By watching them interact, their offspring learned a way of coping, sometimes to the detriment of more compassionate encouragement. Even at sensitive times, our tendency to make pungent off the cuff remarks have raised more than one eyebrow. From the uninitiated, of course: what do they know? We silently tell them off by shrugging our shoulders or keeping to ourselves, via a private group chat.

Earlier today, some cousins exchanged notes on their partners’ frequent online purchases to replenish well-stocked pantries.

Target’s Shipt delivering food items.
  • SM: PMhas H1 discovered online shopping?
  • PM: Of course: Instacart, Amazon Pantry, Target Deliver, etc. I’m over the moon with it; we have several deliveries a day! It makes the dogs go into a wild howling mode, so loud that the neighborhood is considering us for the household of the month.
  • SM: You-know-who over here is ALL about it.
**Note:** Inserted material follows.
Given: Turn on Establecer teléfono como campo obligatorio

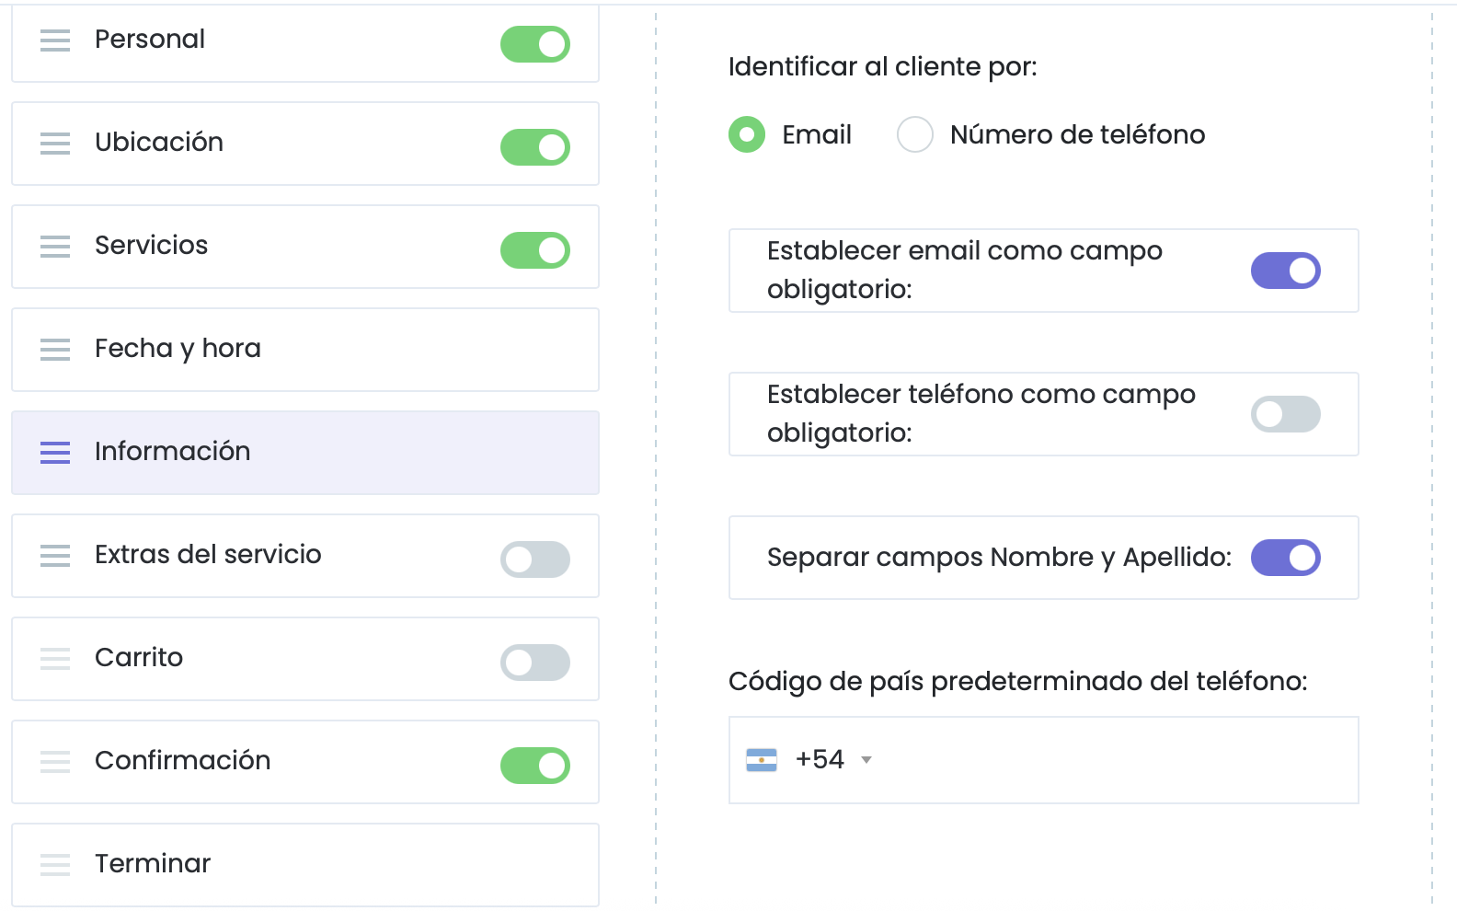Looking at the screenshot, I should [x=1285, y=414].
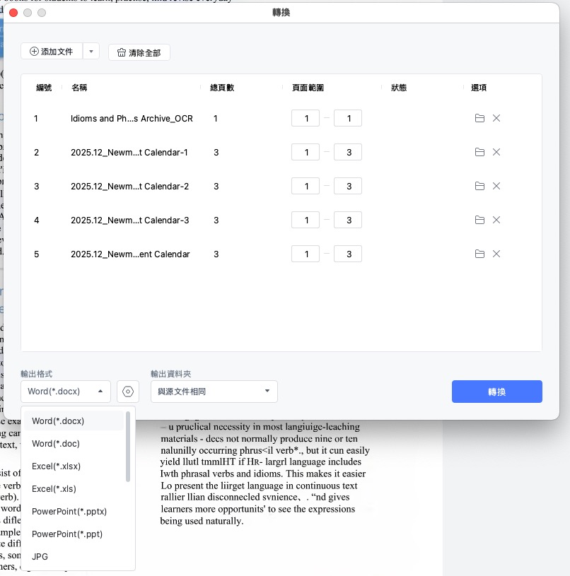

I swear that at any moment, I’ll wake up and find one of the stock boys with a pricing label maker sticking a price on my forehead. We’ve got paper goods to share with the county and then some.
  • PM: Well, I feel like I’m dating the Amazon delivery man, which at this point sounds like a plan, Think about it, with the current situation: he is still employed, has access to goods, is allowed to drive around town and always shows up bearing gifts. It sounds like all the boxes checked.
One of any Amazon Prime vans.

Dogs started howling and comic release turned off, for a little while. Amazon was at the door.